"""
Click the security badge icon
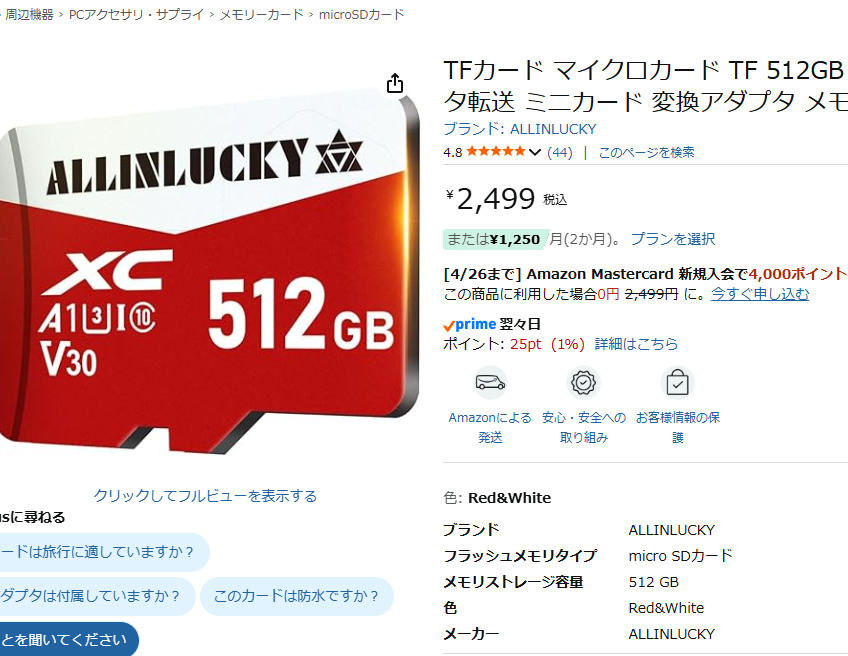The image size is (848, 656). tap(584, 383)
"""
"""
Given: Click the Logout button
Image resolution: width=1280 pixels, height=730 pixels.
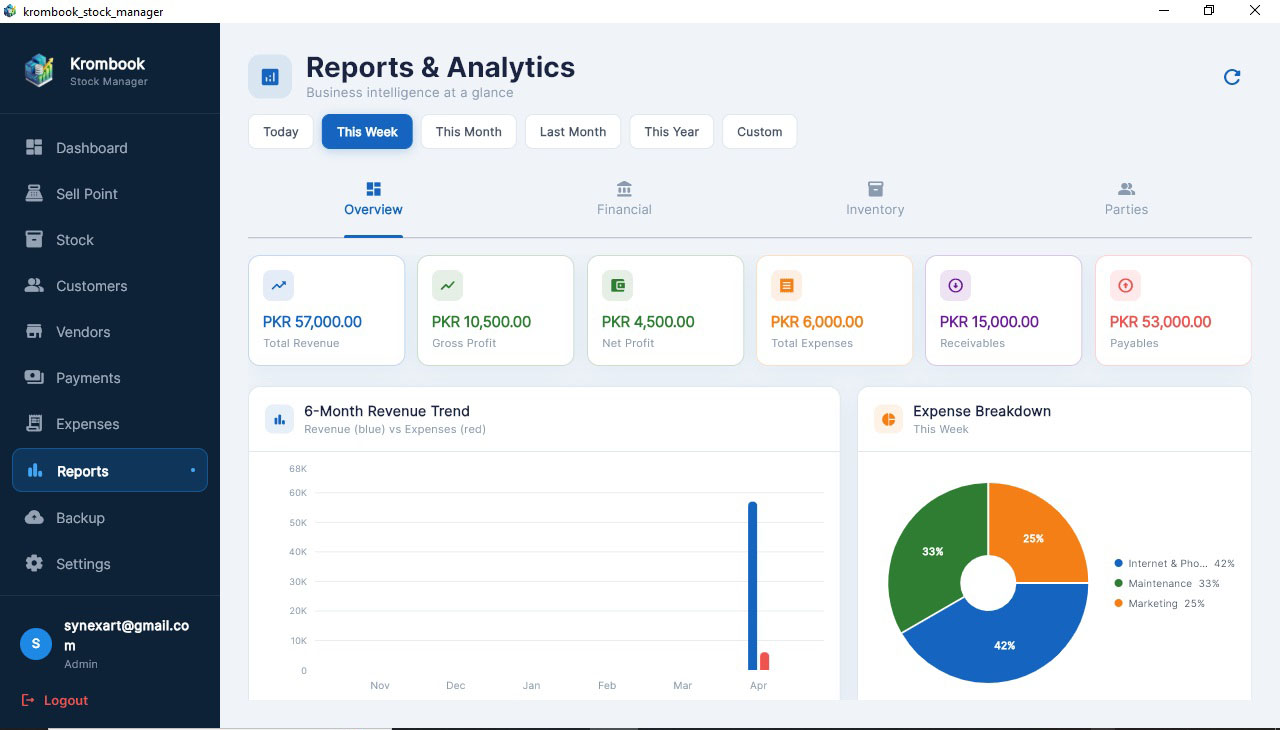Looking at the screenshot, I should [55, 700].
"""
"""
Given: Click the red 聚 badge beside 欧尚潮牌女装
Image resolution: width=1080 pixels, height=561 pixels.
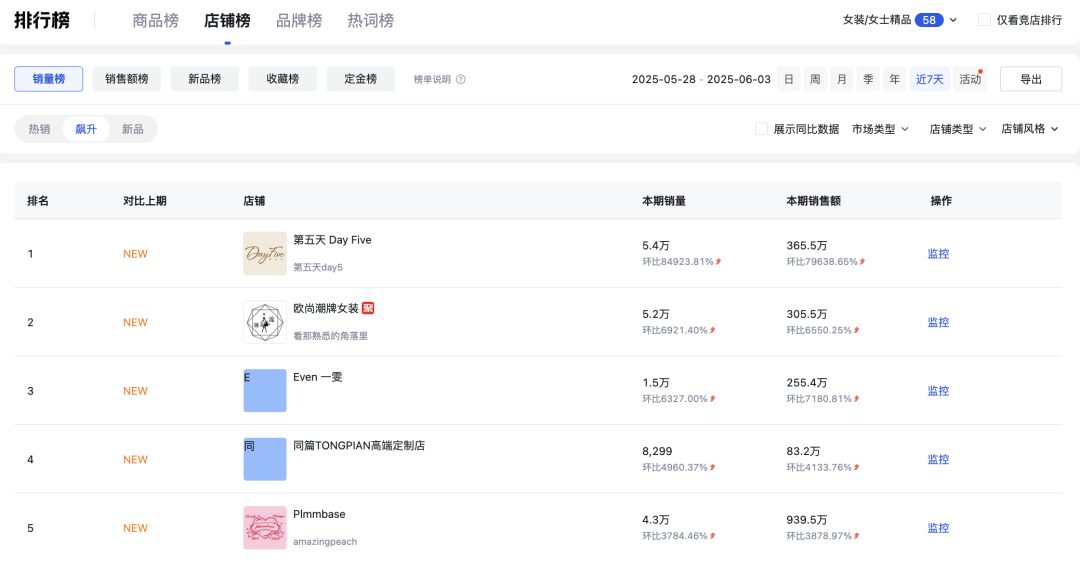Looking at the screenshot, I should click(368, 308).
"""
Your goal:
Find how many lines of the listing hold "Given" and give the number by itself.

The answer:
2